TASK BRIEF:
Find each line in the records below that contains the string "screenshot" and copy those lines.

INPUT MATERIAL:

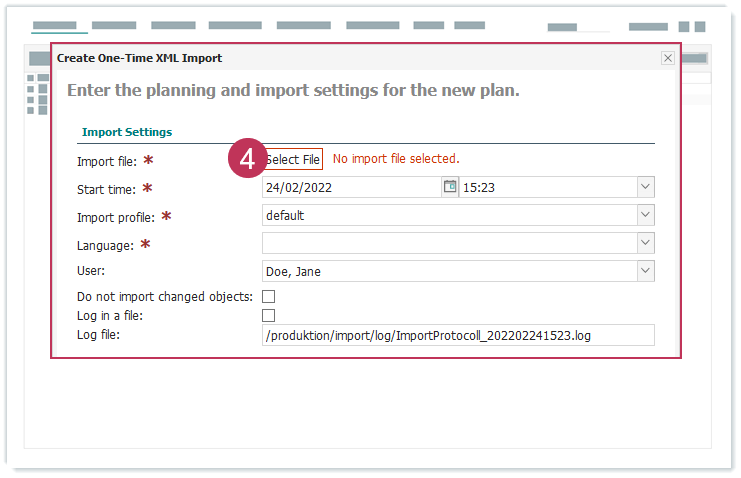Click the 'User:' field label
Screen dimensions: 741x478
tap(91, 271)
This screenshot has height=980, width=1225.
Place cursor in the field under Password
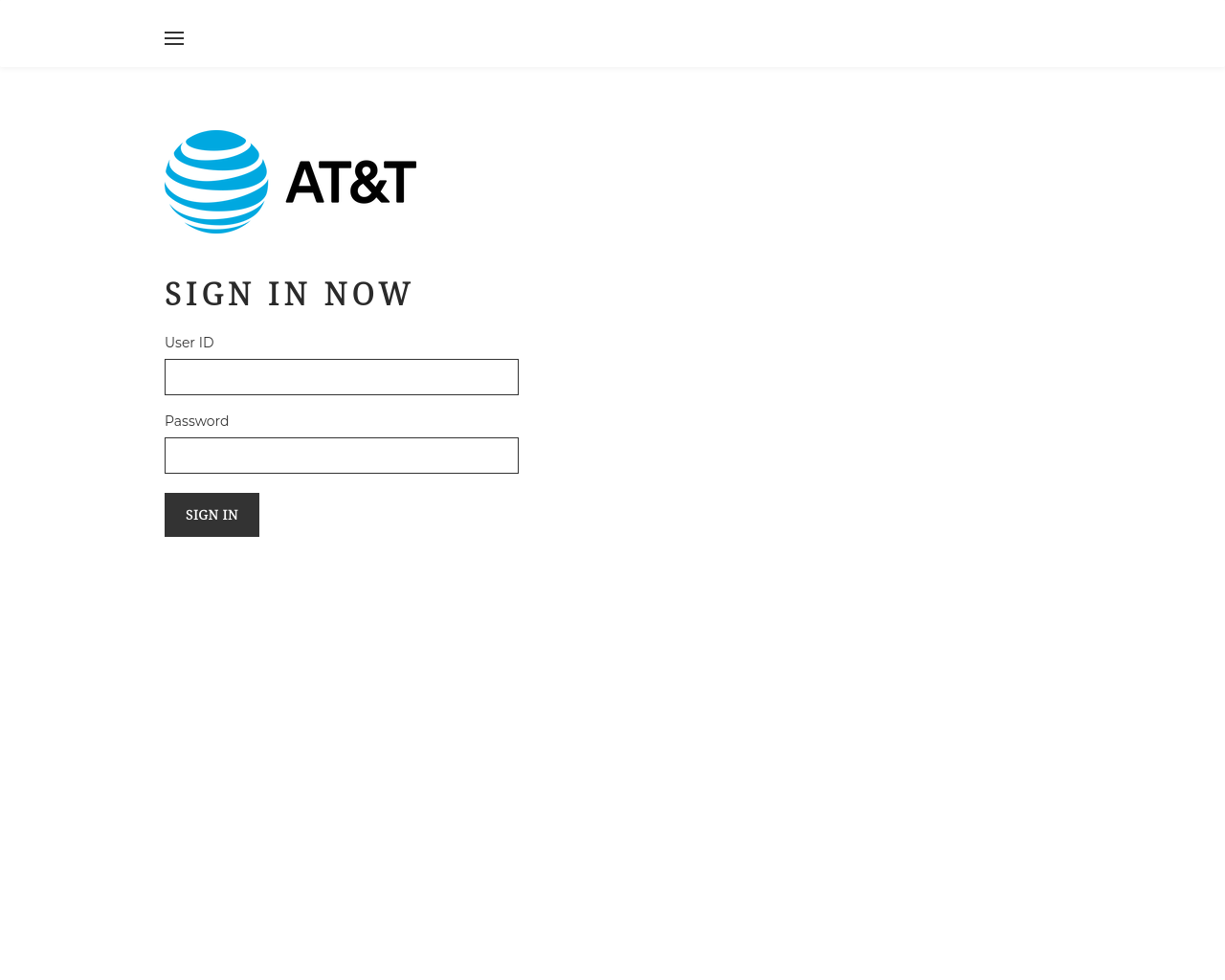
...
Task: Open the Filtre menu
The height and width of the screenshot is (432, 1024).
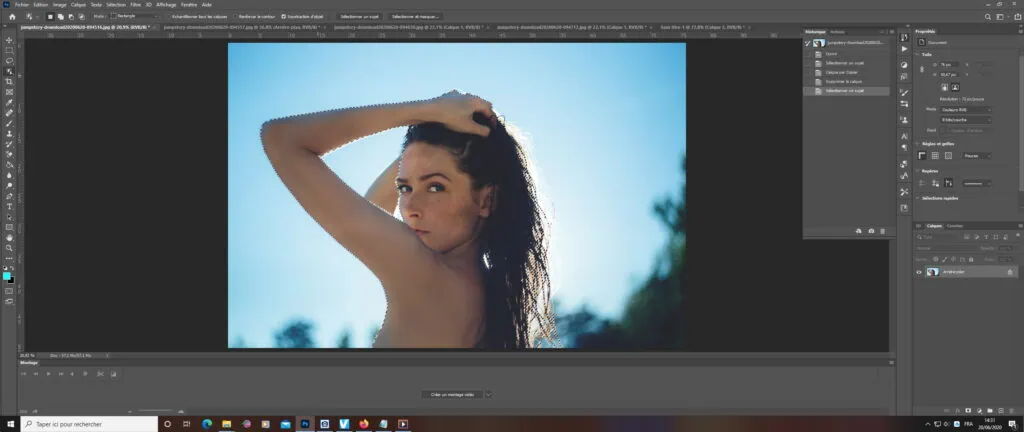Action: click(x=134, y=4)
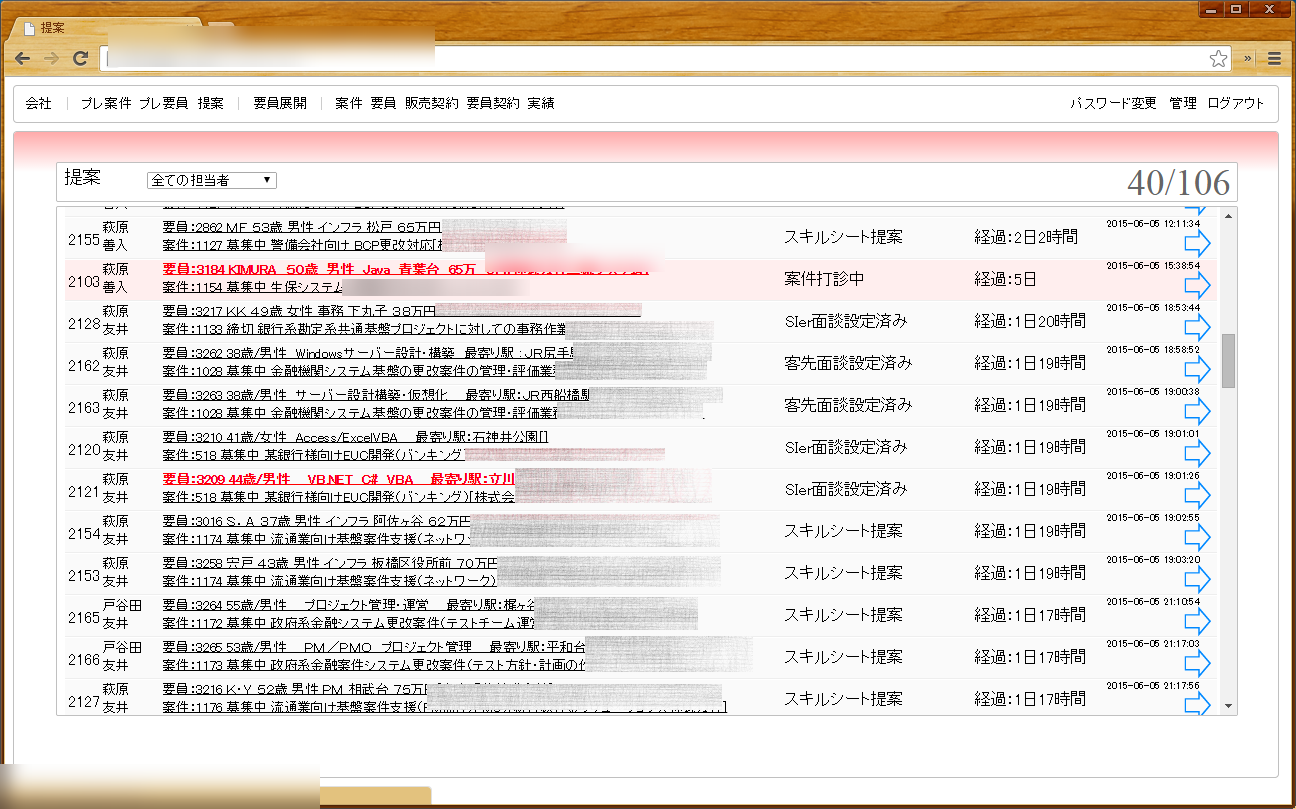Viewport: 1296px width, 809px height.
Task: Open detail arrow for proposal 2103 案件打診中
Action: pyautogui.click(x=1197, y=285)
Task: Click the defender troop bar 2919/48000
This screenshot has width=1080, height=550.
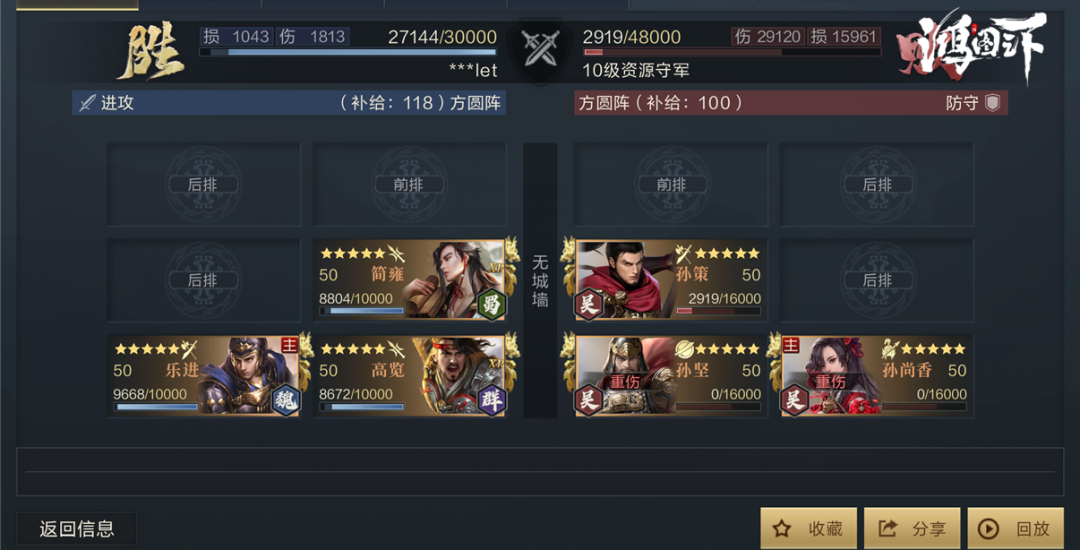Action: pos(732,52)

ANSWER TO THIS TASK:
This screenshot has height=980, width=1225.
The height and width of the screenshot is (432, 1024).
This screenshot has width=1080, height=550.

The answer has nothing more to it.